Pascal Duval, the former chief executive of Russell Investments’ EMEA operation, is another globally-renowned figure branching out on his own. He agrees with Oxley’s assessment and says institutional asset management will become increasingly tricky for established players.

“Large asset owners across the globe are trying to cut costs,” he says. “They are cost focused, both internally on how they run their operations but, also, in how they use external managers.”

Duval highlights local authority pension funds in the UK and the so-called insourcing at sovereign wealth funds as examples of the changing institutional investment landscape.

“There will be less money around and there are too many people competing for that money,” he says. “There are price pressures, and there is a tougher regulatory environment.”

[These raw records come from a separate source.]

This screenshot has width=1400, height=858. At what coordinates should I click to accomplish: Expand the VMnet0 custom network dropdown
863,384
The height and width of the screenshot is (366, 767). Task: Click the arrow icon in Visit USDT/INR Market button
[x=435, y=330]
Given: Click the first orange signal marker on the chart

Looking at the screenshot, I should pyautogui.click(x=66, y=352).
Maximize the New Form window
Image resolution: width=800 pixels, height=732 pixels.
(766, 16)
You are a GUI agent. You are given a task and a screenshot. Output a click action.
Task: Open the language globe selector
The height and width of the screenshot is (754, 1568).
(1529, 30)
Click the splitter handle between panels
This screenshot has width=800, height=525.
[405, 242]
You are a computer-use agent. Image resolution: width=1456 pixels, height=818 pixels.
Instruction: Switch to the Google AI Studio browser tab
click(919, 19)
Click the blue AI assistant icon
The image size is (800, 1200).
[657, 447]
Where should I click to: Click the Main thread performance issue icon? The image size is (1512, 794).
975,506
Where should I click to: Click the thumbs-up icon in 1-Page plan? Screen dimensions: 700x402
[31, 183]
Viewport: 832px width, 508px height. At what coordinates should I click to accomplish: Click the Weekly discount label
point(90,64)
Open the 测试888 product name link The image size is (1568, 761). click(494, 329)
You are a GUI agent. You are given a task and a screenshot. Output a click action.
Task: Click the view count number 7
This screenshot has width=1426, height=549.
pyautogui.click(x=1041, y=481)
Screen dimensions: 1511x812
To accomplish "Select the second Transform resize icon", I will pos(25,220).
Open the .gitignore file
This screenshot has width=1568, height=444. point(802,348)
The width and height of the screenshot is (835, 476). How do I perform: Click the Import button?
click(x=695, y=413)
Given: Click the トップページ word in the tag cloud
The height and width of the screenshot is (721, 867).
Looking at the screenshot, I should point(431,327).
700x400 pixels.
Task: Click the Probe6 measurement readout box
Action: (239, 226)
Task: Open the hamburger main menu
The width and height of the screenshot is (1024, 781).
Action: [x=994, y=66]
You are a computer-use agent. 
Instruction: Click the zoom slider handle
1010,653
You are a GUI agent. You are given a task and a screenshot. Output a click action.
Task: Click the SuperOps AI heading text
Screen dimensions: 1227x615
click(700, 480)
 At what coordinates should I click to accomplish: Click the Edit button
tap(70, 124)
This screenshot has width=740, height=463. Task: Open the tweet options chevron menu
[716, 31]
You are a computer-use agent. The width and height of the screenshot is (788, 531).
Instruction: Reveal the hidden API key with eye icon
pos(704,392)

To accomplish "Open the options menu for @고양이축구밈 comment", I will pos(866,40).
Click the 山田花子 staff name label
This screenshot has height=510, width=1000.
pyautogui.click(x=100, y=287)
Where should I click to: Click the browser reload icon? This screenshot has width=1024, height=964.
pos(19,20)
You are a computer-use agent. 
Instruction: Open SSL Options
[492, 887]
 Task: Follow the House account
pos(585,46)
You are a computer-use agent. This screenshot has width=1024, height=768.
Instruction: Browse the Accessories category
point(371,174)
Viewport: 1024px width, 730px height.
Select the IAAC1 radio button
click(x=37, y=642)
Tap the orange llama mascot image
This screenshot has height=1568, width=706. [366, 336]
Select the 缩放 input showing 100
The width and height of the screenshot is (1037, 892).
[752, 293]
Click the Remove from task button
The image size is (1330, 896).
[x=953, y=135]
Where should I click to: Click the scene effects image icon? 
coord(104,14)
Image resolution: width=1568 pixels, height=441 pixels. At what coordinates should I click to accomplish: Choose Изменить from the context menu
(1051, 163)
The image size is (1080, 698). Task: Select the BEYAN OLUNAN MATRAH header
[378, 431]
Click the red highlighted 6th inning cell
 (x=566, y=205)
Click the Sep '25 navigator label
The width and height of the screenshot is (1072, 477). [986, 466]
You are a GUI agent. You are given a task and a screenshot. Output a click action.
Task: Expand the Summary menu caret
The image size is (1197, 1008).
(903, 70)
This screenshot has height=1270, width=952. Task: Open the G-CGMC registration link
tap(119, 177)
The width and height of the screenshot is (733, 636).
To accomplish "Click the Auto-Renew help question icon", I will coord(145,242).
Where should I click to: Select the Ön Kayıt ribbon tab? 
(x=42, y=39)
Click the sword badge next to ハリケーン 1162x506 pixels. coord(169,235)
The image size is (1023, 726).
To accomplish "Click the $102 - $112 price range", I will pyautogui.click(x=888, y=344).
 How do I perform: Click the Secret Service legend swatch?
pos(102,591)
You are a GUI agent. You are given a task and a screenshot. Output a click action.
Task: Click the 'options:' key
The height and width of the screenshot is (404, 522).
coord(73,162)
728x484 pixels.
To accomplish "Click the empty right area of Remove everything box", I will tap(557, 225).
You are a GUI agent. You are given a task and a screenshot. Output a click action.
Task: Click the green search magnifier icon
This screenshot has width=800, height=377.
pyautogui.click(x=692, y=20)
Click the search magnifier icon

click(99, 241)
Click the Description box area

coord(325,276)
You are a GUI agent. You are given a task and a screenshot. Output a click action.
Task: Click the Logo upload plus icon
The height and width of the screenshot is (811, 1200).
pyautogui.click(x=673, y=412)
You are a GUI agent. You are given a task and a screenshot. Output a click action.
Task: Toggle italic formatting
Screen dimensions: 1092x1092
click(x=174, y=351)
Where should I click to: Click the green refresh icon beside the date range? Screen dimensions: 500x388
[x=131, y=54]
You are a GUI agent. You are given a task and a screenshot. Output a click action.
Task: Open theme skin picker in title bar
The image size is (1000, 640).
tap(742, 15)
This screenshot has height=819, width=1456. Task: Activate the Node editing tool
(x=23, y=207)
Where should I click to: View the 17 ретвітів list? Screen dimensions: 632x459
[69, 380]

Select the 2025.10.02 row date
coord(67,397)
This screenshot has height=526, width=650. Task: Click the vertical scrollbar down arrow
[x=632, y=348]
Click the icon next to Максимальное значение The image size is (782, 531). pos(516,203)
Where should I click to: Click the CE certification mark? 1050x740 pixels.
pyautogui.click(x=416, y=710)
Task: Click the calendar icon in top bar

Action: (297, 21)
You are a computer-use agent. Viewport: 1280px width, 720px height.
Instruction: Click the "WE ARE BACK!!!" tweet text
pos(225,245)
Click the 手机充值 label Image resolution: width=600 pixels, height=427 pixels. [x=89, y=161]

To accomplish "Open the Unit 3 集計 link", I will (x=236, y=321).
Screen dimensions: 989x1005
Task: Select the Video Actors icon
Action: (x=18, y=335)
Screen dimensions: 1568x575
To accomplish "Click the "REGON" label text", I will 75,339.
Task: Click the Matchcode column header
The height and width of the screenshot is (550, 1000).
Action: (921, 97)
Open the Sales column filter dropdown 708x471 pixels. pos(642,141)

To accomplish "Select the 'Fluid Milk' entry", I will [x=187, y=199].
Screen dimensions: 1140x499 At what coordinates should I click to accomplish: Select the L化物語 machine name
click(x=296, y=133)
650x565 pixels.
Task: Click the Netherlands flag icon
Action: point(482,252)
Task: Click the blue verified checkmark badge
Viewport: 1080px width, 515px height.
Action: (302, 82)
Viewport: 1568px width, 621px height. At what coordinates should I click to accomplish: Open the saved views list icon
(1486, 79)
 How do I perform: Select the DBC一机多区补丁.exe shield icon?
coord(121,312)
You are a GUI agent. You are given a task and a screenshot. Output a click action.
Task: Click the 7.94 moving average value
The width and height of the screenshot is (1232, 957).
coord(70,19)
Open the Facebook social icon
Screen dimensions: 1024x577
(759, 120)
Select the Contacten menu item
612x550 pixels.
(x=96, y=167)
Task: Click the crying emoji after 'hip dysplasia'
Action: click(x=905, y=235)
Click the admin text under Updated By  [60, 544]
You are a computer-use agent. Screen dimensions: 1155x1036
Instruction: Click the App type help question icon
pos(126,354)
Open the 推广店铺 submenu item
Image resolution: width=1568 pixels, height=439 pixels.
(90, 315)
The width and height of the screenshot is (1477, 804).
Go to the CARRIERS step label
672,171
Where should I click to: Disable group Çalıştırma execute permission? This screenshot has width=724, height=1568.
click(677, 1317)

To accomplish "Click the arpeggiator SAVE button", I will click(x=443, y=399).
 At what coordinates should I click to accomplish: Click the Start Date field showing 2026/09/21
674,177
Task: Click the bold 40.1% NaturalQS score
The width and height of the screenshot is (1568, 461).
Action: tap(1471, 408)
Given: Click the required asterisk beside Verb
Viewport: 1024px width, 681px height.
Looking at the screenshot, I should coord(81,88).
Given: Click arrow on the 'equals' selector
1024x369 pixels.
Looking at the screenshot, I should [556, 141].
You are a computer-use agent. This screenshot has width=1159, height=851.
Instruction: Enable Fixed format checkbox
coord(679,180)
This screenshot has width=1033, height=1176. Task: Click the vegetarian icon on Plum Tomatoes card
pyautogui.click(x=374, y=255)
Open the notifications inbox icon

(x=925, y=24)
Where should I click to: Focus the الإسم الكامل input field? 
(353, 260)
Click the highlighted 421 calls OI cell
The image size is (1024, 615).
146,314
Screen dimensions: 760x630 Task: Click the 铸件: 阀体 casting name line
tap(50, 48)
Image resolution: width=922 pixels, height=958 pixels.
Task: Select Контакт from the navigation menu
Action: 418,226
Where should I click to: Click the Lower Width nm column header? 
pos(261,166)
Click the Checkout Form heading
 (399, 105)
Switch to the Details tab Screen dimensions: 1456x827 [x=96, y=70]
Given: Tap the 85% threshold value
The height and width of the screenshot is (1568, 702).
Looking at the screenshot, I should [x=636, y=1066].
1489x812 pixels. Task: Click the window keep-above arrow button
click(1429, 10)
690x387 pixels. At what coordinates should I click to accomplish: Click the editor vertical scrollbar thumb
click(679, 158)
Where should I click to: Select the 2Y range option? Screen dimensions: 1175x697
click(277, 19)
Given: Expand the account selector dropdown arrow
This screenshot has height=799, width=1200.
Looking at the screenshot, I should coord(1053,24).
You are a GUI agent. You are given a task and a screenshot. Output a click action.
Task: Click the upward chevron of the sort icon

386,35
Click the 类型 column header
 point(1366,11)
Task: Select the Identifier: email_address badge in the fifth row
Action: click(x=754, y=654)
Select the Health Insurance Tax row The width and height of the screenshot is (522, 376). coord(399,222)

Duval left a 22-year career at Russell in October last year. At the start of 2017, he announced he was setting up Duval Capital, a business with a solutions arm to assist wealth managers meet return targets and an advisory arm for institutional clients.

Like Duval, Oxley advises investors to ask tough questions of their active managers. Specifically, he says there are three things to look for: First, are they paying more than 20 percent for the risk that is being run in total? Second, is the manager running the stated level of risk? And finally, is the manager any good?

While it can be daunting for established individuals to walk away from careers at global financial behemoths, there are plenty of success stories.

During the global financial crisis — a week before the demise of Lehman Brothers — specialist fixed income manager 24 Asset Management set up shop in the form of a partnership between a handful of financial professionals. Today it manages £9 billion in assets.

Mark Holman, the firm’s chief executive, said investors can certainly benefit from the nimble application of ideas within boutique fund firms, but he warns that clients expect the execution of ideas “not to look or smell any different than they would at a large firm like Pimco.”

Holman, a former managing director at Barclays Capital, agrees that the current extended market cycle, where beta performance has been okay, means more is being asked of active managers. He says talented fund managers who have the confidence to go it alone need only a “catalyst” to get started.

“The founding partners at 24 had one thing in common — we had all worked for large institutions our entire working lives,” he says. “In a large firm, interference can be quite a large percentage of your working life. But potential minus interference equals performance.”